It’s a major discovery that could redefine how everything from yacht hulls to swimming suits are designed.
According to researchers at UCLA, rough surfaces lined with tiny ridges may actually reduce drag. Modeling fluid flow between two surfaces lined with tiny ridges, researchers found tiny ridges actually reduce drag, allowing the for fluid to flow around in a more efficient manner.
“A properly designed rough surface, contrary to our intuition, can reduce skin-friction drag,” said John Kim, a professor in the mechanical and aerospace engineering department at UCLA.
The team of researchers say the discovery is likely to be applied to seafaring vessels rather than objects directly impacted by air flow.
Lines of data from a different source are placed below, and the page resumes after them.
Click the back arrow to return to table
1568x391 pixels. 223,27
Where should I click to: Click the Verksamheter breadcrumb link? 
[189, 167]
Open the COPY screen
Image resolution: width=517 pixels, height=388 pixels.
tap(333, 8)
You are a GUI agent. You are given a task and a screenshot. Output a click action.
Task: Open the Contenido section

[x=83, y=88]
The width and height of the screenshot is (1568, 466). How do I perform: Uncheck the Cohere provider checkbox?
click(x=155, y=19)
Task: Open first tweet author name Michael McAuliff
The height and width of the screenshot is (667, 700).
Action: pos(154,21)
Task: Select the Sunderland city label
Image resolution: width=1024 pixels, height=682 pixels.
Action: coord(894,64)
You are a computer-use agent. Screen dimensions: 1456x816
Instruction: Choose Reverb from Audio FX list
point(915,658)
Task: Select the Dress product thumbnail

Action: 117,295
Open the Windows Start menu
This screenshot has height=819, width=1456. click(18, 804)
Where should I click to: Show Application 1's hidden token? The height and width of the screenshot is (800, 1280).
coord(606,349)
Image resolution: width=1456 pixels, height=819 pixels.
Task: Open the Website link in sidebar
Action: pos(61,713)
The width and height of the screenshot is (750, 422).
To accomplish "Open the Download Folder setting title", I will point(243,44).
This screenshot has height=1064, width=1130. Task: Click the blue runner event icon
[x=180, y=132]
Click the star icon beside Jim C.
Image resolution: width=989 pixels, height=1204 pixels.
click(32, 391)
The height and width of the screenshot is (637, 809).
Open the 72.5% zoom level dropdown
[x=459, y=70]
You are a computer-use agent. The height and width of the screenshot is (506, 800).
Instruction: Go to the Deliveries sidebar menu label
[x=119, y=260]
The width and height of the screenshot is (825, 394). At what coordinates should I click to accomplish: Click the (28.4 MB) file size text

This is not the first time scientists have sought to create models based on rough ridges to reduce drag. However, advances in technology now allow scientists to create models on a microscopic level. Relying on superhydrophobicity, scientists were able to create ridges that trap air bubbles, creating a natural barrier between liquids and the surface of the object. Researchers modeled both laminar and turbulent flows, and unexpectedly found that the drag-reduction was larger in turbulent conditions.
The team says the finding could eventually lead to more efficient cargo vessels and shipping containers. The increase efficiency may allow for steep declines in fuel usage, a change that would have a substantial impact on global warming emissions, say scientists. Shipping is responsible for four percent of the U.S.’s total greenhouse gas emissions and globally the sector represents percent of greenhouse gas emissions.
The discovery is published in the latest issue of the journal Physics of Fluids.